• _EXERCISE INPUT_:
┌────────

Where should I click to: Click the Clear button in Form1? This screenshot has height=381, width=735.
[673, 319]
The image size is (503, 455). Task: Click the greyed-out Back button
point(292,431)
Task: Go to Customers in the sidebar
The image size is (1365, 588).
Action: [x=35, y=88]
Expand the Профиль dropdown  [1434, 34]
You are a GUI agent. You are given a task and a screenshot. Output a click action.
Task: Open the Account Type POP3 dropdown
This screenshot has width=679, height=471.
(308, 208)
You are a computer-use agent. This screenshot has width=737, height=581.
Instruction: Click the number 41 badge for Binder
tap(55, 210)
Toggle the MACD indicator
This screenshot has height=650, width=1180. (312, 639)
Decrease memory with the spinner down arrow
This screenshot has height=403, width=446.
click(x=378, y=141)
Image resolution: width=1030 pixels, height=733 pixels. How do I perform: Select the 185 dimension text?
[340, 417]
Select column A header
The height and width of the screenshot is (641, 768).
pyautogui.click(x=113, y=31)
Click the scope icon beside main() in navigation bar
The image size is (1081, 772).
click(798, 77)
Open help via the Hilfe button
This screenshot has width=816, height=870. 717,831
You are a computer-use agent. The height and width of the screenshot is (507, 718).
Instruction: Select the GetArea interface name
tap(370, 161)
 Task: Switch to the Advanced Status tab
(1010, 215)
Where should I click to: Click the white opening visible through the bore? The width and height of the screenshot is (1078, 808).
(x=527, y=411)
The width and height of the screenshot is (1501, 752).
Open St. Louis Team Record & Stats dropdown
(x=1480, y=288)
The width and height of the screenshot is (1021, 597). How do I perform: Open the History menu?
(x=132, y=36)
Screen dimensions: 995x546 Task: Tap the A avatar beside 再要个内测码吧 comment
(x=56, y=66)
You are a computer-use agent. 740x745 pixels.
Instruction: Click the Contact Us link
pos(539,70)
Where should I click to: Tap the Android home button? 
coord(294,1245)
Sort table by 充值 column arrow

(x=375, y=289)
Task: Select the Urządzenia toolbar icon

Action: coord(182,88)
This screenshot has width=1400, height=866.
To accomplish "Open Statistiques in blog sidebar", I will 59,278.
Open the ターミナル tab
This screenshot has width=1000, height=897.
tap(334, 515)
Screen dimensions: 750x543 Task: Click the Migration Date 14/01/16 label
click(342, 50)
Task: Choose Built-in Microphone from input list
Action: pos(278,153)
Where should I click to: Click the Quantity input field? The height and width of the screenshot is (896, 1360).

└────────

• _WHAT THE TASK REQUIRES_: Whatever appears in the listing above, write it down again exactly.

• _RESULT OF THIS TASK_:
Where should I click to: Click the Clear button in Form1? This screenshot has height=381, width=735.
[673, 319]
The image size is (503, 455). Task: Click the greyed-out Back button
point(292,431)
Task: Go to Customers in the sidebar
The image size is (1365, 588).
Action: [x=35, y=88]
Expand the Профиль dropdown  [1434, 34]
You are a GUI agent. You are given a task and a screenshot. Output a click action.
Task: Open the Account Type POP3 dropdown
This screenshot has width=679, height=471.
(308, 208)
You are a computer-use agent. This screenshot has width=737, height=581.
Instruction: Click the number 41 badge for Binder
tap(55, 210)
Toggle the MACD indicator
This screenshot has height=650, width=1180. (312, 639)
Decrease memory with the spinner down arrow
This screenshot has height=403, width=446.
click(x=378, y=141)
Image resolution: width=1030 pixels, height=733 pixels. How do I perform: Select the 185 dimension text?
[340, 417]
Select column A header
The height and width of the screenshot is (641, 768).
pyautogui.click(x=113, y=31)
Click the scope icon beside main() in navigation bar
The image size is (1081, 772).
click(798, 77)
Open help via the Hilfe button
This screenshot has width=816, height=870. 717,831
You are a computer-use agent. The height and width of the screenshot is (507, 718).
Instruction: Select the GetArea interface name
tap(370, 161)
 Task: Switch to the Advanced Status tab
(1010, 215)
Where should I click to: Click the white opening visible through the bore? The width and height of the screenshot is (1078, 808).
(x=527, y=411)
The width and height of the screenshot is (1501, 752).
Open St. Louis Team Record & Stats dropdown
(x=1480, y=288)
The width and height of the screenshot is (1021, 597). How do I perform: Open the History menu?
(x=132, y=36)
Screen dimensions: 995x546 Task: Tap the A avatar beside 再要个内测码吧 comment
(x=56, y=66)
You are a computer-use agent. 740x745 pixels.
Instruction: Click the Contact Us link
pos(539,70)
Where should I click to: Tap the Android home button? 
coord(294,1245)
Sort table by 充值 column arrow

(x=375, y=289)
Task: Select the Urządzenia toolbar icon

Action: coord(182,88)
This screenshot has width=1400, height=866.
To accomplish "Open Statistiques in blog sidebar", I will 59,278.
Open the ターミナル tab
This screenshot has width=1000, height=897.
tap(334, 515)
Screen dimensions: 750x543 Task: Click the Migration Date 14/01/16 label
click(342, 50)
Task: Choose Built-in Microphone from input list
Action: pos(278,153)
Where should I click to: Click the Quantity input field? The height and width of the screenshot is (896, 1360).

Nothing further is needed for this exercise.